Charles Lyndon is a law firm specialising in Japanese knotweed and the law. We have recently been successful on behalf of our client Mr Robin Waistell in a claim in private nuisance against Network Rail Infrastructure Ltd regarding Japanese knotweed. Once liability was established, the issue that remained was what the appropriate remedy would be.

The judge awarded Mr Waistell the cost of treatment and the residual impact upon the value of the property after treatment. The judgment established the principle that in cases of private nuisance private land-owners are entitled to the residual impact on the value to the property, owing to stigma in addition to the treatment costs.

In the case of Mr Waistell, the judge awarded Mr Waistell the cost of herbicide treatment. This was only because herbicide treatment was the only treatment proposed by the experts. However, in theory there is no reason why individuals should not be entitled to claim for the cost of excavation. In fact, there are a number of reasons why when claiming for the cost of treatment the correct measure should be the cost of excavation rather than the cost of herbicide treatment.

In private nuisance, a defendant has a complete defence to a claim if they abate or remove the nuisance. Herbicide treatment is not removing the nuisance, it is merely keeping it in check. Even if the herbicide treatment is successful in killing the Japanese knotweed, which we understand is not always the case, the affected soil on the claimant’s property is still classified as ‘controlled waste’ under the Environmental Protection Act 1990; and the claimant will still have to declare that the property is affected by Japanese Knotweed if he or she wishes to sell at some point in the future.

This is not just the case in private nuisance, but it is arguably true for cases involving misrepresentation and professional negligence.
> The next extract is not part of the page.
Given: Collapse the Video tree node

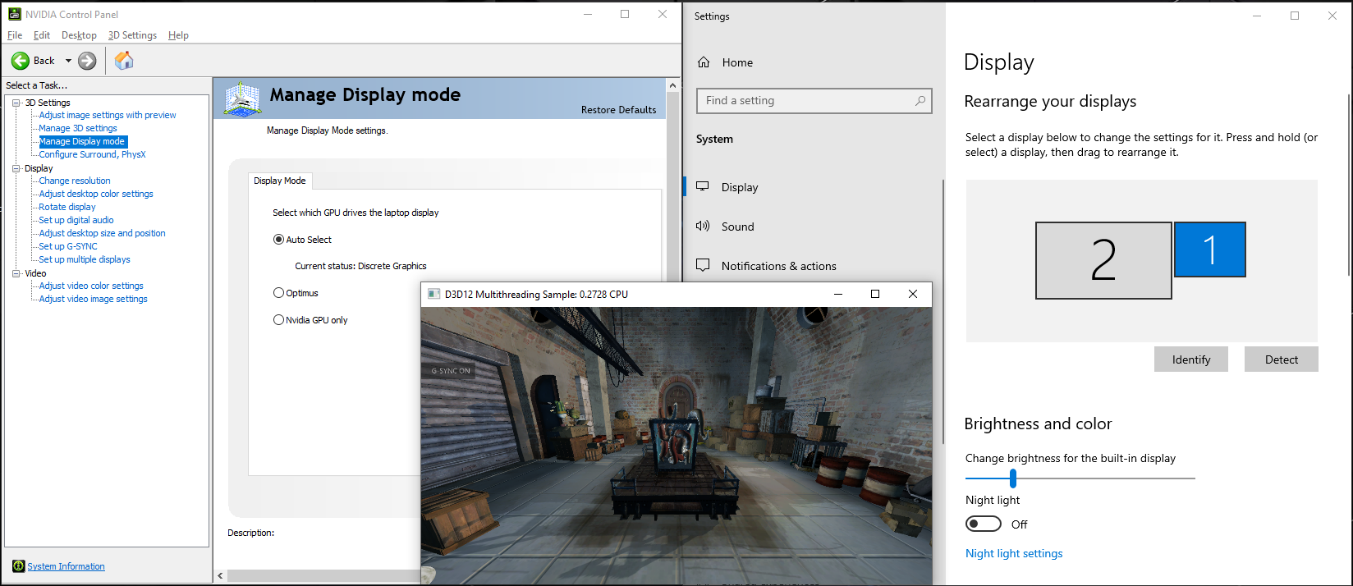Looking at the screenshot, I should click(16, 273).
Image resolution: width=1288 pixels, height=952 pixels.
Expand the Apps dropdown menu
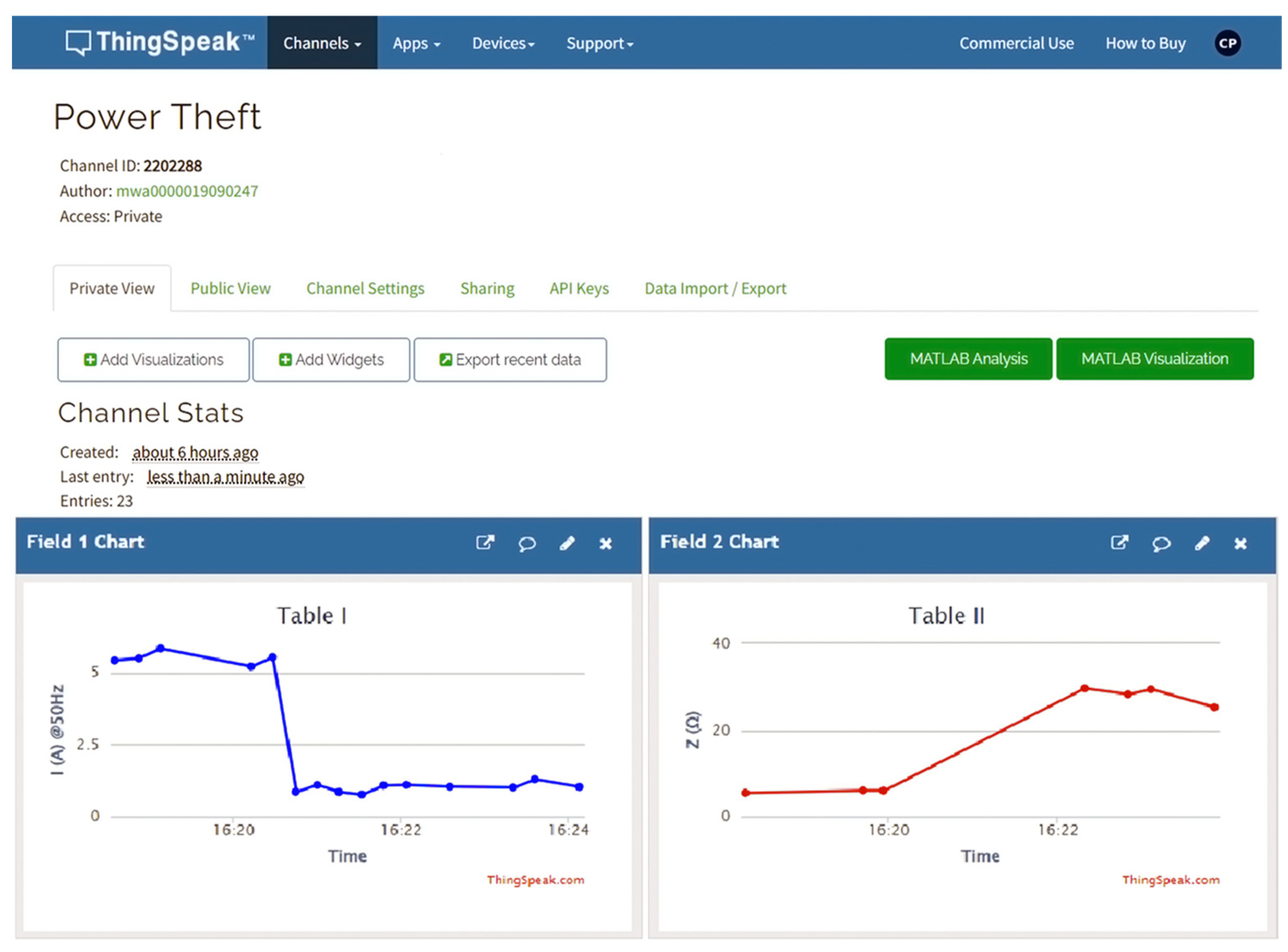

For instance, in cases of misrepresentation where the seller of a property has made a false statement on the Property Information Form (TA6) by stating that the property is not affected by Japanese knotweed, a buyer is entitled to a measure of damages that would put him or her in the position they would have been had the statement been correct. Many sellers argue that the buyer in these circumstances should only be entitled to the cost of herbicide treatment, but we do not believe that this is correct because the representation that the seller made was that the property was not affected by Japanese knotweed, not that the property was affected albeit that there was a herbicide treatment programme in place. A buyer should therefore be entitled to the cost of excavation plus any residual impact on the value of the property.

A similar logic applies in cases of professional negligence where a surveyor has failed to notice and report on Japanese knotweed. In this scenario, the surveyor has inspected the property and informed the buyer, either explicitly or implicitly, that the property is free from Japanese Knotweed. Again, in order to put the buyer in the position that they would have been in had the surveyor performed the contract correctly and not been negligent, the property has to be free from Japanese Knotweed and the only way to properly achieve this is to excavate it.

Although we understand why many eradication companies prefer herbicide treatment, as a course of action from a legal perspective, excavation better achieves the position of placing an individual in the position he or she should have been in but for the defendant’s fault.